The new rules prohibit taking black or brown bear cubs or sows with cubs, taking brown bears over bait, taking bears using traps or snares, taking wolves and coyotes from May 1 to Aug. 9, and taking bears from an aircraft or on the same day as air travel has occurred.

In 2015 the National Park Service (NPS), also under the Department of the Interior, placed similar restrictions on national park lands there.

The FWS manages 16 national wildlife refuges, totaling 73 million acres, and the NPS 24 national parks, totaling 54 million acres of land in Alaska. More than 60 percent of all land managed by the NPS is in this state.

FWS Director Dan Ashe said last summer the action was taken, “In response to public interest and concern about predator harvests on national wildlife refuges across Alaska,” and, “to clarify that predator control is not allowed on national wildlife refuges in the state unless based on sound science and in response to a conservation concern, or is necessary to meet refuge purposes, federal laws or FWS policy.”

In the 1990s the state legislature adopted the Intensive Management Law, requiring the Alaska Board of Game (BOG) to identify moose, caribou, and deer as important food sources, and to protect these in numbers to allow for adequate and sustained harvest for both tribal entities and game hunters.

If populations drop below what is needed for continued harvests, it directs the Alaska Department of Fish and Game (ADFG) to undertake intensive management to investigate, and increase numbers using season restrictions and bag limits, improving habitat, liberalizing harvest of predators, and predator control.
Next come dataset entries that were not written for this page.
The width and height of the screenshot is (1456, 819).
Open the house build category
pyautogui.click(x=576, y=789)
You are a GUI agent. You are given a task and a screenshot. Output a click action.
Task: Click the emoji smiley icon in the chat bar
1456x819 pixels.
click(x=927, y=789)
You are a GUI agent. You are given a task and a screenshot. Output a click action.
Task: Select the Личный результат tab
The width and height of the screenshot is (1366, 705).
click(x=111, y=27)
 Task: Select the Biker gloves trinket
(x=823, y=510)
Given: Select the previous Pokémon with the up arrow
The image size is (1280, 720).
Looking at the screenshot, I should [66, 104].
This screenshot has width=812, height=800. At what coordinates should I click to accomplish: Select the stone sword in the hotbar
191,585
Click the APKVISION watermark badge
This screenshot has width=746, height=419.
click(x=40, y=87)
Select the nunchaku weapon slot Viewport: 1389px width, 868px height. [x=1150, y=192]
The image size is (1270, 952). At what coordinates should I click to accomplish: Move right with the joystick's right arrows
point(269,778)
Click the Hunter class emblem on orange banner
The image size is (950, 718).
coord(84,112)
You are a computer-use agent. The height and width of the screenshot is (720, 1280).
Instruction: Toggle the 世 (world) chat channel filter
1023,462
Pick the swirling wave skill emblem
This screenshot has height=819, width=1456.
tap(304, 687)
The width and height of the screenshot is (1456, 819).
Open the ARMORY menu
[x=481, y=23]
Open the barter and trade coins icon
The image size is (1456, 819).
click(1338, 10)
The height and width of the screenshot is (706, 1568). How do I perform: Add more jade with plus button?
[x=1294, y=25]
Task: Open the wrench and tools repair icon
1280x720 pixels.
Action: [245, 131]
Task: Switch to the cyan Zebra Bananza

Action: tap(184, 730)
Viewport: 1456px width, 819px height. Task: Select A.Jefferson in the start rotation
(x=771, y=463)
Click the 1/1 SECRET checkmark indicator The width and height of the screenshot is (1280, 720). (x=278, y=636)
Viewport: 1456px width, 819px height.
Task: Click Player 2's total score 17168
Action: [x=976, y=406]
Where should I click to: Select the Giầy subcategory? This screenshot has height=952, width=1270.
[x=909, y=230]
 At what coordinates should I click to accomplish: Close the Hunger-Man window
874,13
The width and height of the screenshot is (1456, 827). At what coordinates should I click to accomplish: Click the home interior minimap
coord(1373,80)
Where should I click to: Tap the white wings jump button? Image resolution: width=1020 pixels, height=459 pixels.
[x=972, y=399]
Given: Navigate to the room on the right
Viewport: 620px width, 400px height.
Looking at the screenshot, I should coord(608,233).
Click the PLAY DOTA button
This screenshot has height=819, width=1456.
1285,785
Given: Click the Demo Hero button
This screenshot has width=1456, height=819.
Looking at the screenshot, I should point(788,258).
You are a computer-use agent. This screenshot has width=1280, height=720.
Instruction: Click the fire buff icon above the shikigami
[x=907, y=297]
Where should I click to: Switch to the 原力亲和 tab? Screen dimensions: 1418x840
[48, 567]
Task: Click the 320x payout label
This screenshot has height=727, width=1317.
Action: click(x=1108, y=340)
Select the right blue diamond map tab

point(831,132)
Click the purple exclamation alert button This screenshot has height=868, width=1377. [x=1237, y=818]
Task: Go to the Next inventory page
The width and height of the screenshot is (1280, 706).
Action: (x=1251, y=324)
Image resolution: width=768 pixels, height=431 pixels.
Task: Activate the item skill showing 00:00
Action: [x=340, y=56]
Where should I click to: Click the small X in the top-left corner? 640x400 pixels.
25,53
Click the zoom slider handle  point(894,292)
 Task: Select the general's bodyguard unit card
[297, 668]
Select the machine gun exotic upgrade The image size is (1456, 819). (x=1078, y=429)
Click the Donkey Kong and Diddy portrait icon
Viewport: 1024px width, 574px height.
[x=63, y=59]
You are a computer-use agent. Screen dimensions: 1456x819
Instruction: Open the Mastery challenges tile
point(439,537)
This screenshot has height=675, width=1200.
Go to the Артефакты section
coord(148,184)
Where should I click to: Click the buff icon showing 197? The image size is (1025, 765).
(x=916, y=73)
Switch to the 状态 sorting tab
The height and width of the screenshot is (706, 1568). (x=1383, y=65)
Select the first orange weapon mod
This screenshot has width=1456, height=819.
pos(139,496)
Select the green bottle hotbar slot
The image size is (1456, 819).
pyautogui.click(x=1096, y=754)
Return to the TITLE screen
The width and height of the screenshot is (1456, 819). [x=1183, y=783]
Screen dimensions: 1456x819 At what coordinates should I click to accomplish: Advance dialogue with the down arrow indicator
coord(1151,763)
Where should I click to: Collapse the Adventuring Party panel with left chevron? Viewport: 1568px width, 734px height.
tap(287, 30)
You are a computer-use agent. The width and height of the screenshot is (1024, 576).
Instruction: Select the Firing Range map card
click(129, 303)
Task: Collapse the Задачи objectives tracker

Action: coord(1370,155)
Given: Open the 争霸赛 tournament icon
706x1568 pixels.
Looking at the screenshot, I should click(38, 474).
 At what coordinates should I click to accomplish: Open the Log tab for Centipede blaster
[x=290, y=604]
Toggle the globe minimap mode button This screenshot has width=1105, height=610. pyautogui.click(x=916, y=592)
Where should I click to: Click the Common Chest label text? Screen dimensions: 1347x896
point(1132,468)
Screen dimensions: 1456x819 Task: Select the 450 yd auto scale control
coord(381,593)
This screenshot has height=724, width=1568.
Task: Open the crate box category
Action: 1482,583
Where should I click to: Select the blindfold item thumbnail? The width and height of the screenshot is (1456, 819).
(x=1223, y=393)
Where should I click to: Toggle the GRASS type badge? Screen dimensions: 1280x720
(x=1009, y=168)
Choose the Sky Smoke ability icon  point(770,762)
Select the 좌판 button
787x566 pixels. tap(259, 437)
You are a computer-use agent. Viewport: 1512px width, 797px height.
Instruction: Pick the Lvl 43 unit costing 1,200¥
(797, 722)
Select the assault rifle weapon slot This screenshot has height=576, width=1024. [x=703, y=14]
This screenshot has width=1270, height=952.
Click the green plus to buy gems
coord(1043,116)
Mitch Ellis, FWS regional chief of refuges for the Alaska Region, said the ADFG had changed its policies and practices to increase control efforts for predator populations, and the FWS was responding to this by clarifying its own.

“They have a different mandate than we do,” he said. “We are mandated by Congress to manage these refuges for diversity and make sure the biological integrity is intact, while the state has shifted its policies to create more animals to harvest.”

“As Alaskans, we have a unique relationship with our land – especially in the most rural parts of our state where residents rely on hunting and fishing to put food on the table,” said Gov. Bill Walker. “These regulations impact our basic means of survival. Alaskans must be able to provide for their families, and the rules that have been put forward by the federal government do not support that.”

“Alaskans depend on wildlife for food. These federal regulations are not about predator control or protecting the state’s wildlife numbers,” said Alaska Attorney General Jahna Lindemuth. “These regulations are about the federal government trying to control Alaskans’ way of life and how Alaskans conduct their business. This is contrary to state and federal law.”